### Extract provided
[Start of section]

By Lindsay Hutter
The United States has the greatest number of seniors – those aged 60 and older – living alone, or “solo aging,” than in any other area of the world, according to a Pew Research Center study: 27% of adults over the age of 60, compared to an average of 16% in the 130 countries studied.
The study found many older adults in the Asia-Pacific and Sub-Saharan Africa regions live with extended family members – 50% and 51%, respectively – followed closely by the Latin American and Middle East-North Africa regions, 41% and 39% respectively. In the U.S., only 6% of older adults live with extended family.
As defined by the American Society on Aging, solo agers lack the support system historically provided by a spouse or adult children. This support would be applied to “personal finance, access to healthcare and long-term care and personal autonomy as they age,” according to the ASA. In case of solo agers, they often need to look elsewhere for someone to act on their behalf when they are not able to do so for themselves.
Many older adults, whether they are coupled or solo agers, will often say, “I will get those services when I need them” or “We will move into a retirement community when we need assistance.”
It’s just as possible that a health incident will mean that someone else will be making those decisions for an older adult who has not planned for a sudden or even gradual loss of independence.
That was the situation for Myla Archer. A serious infection landed her in the hospital and it was a geriatric case manager with Caring Considerations who helped her transition out of the hospital into The View Alexandria, where she is now a resident.
Like Archer, John Phillips found himself in a senior living community by medical necessity. A traumatic brain injury landed him in a wheelchair and while he recovered enough to be mobile and was just 68 years old, he did not trust himself to remain in a condo. Phillips has never looked back.
“Living at The View Alexandria these last five years has not only given me health care support, it has given me friends and purpose,” Phillips said. “I care for many of the plants inside and outside, which gives me an opportunity to interact with others in that care and seeing other residents and staff enjoy the plants. Were I living alone, I might enjoy the plants I cared for, but I would never experience seeing others enjoy them.”
For Judith Knee, the decision to move into a retirement community was prompted by the road ahead as a solo ager. While active in the National Organization for Women and live theater organizations, she had no family left.
“Though I have many wonderful friends through organizations and causes I care passionately about, I could not count on friends to handle my care and would not want to impose the burden of my care on them,” Knee said. “It was at that moment, at the age of 72, that I realized it would be a good idea to be in a place where there is assistance if I need it.”
That day came for Knee.

[End of section]

### Entries supplied
[Start of section]

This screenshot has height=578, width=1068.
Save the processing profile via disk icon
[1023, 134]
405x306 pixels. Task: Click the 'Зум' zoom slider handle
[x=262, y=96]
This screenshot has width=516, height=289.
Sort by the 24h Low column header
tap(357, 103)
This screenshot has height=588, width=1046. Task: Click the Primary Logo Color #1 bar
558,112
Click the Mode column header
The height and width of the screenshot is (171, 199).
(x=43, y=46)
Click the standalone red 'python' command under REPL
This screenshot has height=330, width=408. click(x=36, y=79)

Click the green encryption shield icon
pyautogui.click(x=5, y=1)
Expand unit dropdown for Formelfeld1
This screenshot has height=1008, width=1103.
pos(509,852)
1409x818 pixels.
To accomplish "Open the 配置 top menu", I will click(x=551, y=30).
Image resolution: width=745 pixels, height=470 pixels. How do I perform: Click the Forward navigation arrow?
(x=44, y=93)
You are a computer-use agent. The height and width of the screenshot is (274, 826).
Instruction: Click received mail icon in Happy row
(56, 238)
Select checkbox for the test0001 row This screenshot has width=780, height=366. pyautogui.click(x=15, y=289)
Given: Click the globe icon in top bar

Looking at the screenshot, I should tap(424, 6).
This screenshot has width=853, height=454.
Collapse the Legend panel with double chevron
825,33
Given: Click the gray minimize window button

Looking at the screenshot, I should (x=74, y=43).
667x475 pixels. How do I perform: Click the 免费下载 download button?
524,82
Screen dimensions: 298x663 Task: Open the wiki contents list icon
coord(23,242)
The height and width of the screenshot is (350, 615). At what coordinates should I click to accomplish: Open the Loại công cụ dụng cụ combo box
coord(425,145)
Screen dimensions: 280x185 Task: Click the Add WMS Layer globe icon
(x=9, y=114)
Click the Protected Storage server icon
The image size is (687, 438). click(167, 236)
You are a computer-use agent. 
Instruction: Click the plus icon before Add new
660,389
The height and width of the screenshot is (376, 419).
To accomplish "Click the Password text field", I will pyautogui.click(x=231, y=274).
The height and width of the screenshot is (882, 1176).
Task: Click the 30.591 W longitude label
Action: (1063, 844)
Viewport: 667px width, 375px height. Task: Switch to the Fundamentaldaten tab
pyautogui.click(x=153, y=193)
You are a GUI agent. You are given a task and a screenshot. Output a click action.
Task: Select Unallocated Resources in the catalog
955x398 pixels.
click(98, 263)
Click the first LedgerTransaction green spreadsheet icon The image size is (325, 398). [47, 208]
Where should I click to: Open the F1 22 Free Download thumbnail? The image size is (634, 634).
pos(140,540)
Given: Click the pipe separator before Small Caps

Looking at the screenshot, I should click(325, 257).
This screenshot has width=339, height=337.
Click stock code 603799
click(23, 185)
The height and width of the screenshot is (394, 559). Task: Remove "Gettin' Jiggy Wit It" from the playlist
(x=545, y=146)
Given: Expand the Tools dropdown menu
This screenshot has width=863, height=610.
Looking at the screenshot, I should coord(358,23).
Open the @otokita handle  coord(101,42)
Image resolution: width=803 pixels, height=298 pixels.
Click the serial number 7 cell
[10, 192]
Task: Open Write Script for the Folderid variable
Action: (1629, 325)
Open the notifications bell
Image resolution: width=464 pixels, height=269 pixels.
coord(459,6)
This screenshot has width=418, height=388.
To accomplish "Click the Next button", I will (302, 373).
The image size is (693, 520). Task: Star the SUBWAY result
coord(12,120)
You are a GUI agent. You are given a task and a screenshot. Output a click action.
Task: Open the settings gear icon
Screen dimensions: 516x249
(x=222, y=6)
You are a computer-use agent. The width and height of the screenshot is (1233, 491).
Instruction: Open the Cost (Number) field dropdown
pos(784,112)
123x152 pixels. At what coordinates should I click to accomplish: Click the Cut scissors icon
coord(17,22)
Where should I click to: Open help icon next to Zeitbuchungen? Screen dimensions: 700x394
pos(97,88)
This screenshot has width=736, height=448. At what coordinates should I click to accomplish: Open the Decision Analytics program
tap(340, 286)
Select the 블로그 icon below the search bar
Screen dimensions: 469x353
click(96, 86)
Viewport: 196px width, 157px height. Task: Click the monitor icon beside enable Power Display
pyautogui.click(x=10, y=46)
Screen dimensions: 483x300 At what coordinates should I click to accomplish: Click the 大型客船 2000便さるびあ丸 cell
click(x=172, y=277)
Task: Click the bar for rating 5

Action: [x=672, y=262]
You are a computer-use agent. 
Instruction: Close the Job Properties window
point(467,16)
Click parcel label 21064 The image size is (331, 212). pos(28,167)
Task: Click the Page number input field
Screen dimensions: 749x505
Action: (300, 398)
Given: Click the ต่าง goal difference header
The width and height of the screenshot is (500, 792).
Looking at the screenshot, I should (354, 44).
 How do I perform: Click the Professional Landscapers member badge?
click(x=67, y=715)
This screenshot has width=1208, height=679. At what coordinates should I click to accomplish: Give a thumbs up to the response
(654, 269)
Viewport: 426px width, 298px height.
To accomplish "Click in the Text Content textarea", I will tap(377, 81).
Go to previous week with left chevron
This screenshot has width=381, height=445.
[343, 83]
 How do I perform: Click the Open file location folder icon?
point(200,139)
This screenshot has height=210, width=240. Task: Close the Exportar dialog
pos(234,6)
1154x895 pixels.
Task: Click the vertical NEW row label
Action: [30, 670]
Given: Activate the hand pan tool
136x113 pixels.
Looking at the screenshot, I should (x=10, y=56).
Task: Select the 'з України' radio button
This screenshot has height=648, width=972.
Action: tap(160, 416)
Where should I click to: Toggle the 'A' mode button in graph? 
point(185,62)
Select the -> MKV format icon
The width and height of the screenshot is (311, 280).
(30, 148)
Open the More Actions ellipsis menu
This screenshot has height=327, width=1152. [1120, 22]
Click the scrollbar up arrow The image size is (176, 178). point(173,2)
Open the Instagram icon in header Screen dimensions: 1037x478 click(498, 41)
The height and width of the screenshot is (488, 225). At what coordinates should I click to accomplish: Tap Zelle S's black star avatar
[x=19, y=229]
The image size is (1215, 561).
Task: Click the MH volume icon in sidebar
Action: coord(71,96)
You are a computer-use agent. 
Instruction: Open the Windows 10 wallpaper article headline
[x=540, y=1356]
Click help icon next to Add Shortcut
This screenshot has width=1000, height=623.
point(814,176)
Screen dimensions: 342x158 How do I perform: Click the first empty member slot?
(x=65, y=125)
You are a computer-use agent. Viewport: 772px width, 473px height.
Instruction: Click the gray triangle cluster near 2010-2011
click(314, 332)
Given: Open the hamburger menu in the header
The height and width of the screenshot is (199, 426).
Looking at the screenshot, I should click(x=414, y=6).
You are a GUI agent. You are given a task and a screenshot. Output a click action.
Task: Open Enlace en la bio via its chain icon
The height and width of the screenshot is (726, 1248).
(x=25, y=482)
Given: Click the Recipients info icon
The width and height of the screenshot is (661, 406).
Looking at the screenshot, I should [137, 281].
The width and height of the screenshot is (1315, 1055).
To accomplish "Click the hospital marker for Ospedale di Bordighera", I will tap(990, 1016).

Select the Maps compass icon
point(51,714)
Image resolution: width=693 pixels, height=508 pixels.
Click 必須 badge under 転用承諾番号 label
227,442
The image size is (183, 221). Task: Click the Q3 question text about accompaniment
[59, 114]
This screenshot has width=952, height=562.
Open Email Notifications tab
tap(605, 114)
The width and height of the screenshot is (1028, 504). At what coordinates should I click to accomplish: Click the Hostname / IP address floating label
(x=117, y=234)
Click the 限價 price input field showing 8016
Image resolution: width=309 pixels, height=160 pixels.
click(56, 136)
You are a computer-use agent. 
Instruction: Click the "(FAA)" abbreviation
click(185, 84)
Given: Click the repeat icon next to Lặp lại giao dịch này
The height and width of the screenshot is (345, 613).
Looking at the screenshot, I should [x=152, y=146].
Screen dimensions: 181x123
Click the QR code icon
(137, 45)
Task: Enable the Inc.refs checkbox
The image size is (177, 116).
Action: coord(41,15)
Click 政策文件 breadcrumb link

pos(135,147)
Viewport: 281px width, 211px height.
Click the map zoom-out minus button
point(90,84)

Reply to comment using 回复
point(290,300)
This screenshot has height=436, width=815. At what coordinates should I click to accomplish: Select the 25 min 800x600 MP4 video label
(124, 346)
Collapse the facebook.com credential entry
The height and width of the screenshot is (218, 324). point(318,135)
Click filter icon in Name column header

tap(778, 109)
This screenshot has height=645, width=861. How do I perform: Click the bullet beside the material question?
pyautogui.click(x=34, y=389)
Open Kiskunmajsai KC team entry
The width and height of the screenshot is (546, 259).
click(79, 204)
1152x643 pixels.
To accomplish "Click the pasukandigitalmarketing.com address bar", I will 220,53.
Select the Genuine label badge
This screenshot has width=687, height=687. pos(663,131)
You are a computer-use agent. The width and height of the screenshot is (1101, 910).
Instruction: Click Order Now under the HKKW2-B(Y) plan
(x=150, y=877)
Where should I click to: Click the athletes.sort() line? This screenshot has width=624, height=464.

[End of section]

### Your tasks
[a] In the article on solo aging, what percentage of U.S. adults over the age of 60 live alone?
[b] Reproduce the part of the article on solo aging starting with "For Judith Knee, the" and going on through "came for Knee.".
The entries have nothing to do with the article on solo aging.

### Expected results
[a] 27%

[b]
For Judith Knee, the decision to move into a retirement community was prompted by the road ahead as a solo ager. While active in the National Organization for Women and live theater organizations, she had no family left.
“Though I have many wonderful friends through organizations and causes I care passionately about, I could not count on friends to handle my care and would not want to impose the burden of my care on them,” Knee said. “It was at that moment, at the age of 72, that I realized it would be a good idea to be in a place where there is assistance if I need it.”
That day came for Knee.